From: Juliusz Chroboczek (jec@dcs.ed.ac.uk)
Date: Tue Jun 20 2000 - 15:08:30 EDT


Peter,

I have the impression that we basically agree, except that you expect
the system to reliably keep track of file types, and I don't.

PC> type of object which, when assembled in accordance with that
PC> protocol, can produce a plain text file.

PC> We shouldn't mix up the use of the BOM and protocols that are not
PC> directly related to Unicode.

So you have two distinct operations, ``split a text file'' and ``split
an octet file''. Symmetrically, ``concatenate text files'' and
``concatenate octet files.'' If your splitting and concatenating
operations mismatch, you die.

Of course, no mismatch happens if the OS keeps track of file types.
Splitting in the octet manner a text/plain file leads to two
octet-stream files, and the OS should ensure that you cannot merge
them in the wrong way.

I think that the problems that Mac users have with FTP and other
operations show that relying on file attributes is a bad idea. Please
allow me to ramble a bit.

One of the aspects of Unicode that receives the most publicity is the
fact that now you can write a Mongolian-Telugu. But many of us are
very excited for the opportunities that Unicode gives for simplifying
file management.

Currently, my computer's disk is littered with hundreds of plain text
files. Most of these are plain ASCII, but quite a few are encoded in
one of ISO 8859-1, 8859-2, 8859-15, CP 1252, CP 1250, MacRoman, and
even NeXT's encoding. Most of these files are not tagged, those that
are often carry an incorrect tag.
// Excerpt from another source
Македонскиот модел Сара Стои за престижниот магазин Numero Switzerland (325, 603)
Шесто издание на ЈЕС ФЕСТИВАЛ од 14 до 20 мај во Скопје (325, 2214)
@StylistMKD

There is no way of determining a
file's encoding short of reading it into an editor and trying to read
it.

At one point, I thought that with Unicode there would be only one
cross-platform encoding, and that a plain text file from a Mac and a
plain text file from a Windows machine would be the same thing (up to
some uninteresting variations in line ending).

Later, I though that there would be two Unicode encodings, the ones
that are now called UTF-16BE and UTF-8N. I was prepared to live with
that.

Right now, it looks like there will be at least 8 Unicode encodings,
at least 4 of whic will be in common use (big-endian UTF-16, UTF-16BE,
UTF-8N, UTF-8). What is worse, some of these formats, including the
most common one, will have to be treated specially when applying
mundane operations such as splitting a file.

                                        J.